**RECORDS PROVIDED:**
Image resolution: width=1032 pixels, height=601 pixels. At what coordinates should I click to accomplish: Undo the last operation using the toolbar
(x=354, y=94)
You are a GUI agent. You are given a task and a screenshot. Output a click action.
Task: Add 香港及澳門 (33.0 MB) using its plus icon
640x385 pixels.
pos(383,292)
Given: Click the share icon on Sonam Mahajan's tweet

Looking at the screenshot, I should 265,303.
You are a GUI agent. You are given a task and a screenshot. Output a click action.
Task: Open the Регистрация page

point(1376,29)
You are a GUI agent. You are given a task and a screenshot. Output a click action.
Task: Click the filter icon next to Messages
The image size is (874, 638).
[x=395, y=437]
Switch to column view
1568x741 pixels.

**WORK ITEM:**
Please restate each record exactly as it reads.

**FINAL ANSWER:**
Image resolution: width=1032 pixels, height=601 pixels. At what coordinates should I click to accomplish: Undo the last operation using the toolbar
(x=354, y=94)
You are a GUI agent. You are given a task and a screenshot. Output a click action.
Task: Add 香港及澳門 (33.0 MB) using its plus icon
640x385 pixels.
pos(383,292)
Given: Click the share icon on Sonam Mahajan's tweet

Looking at the screenshot, I should 265,303.
You are a GUI agent. You are given a task and a screenshot. Output a click action.
Task: Open the Регистрация page

point(1376,29)
You are a GUI agent. You are given a task and a screenshot. Output a click action.
Task: Click the filter icon next to Messages
The image size is (874, 638).
[x=395, y=437]
Switch to column view
1568x741 pixels.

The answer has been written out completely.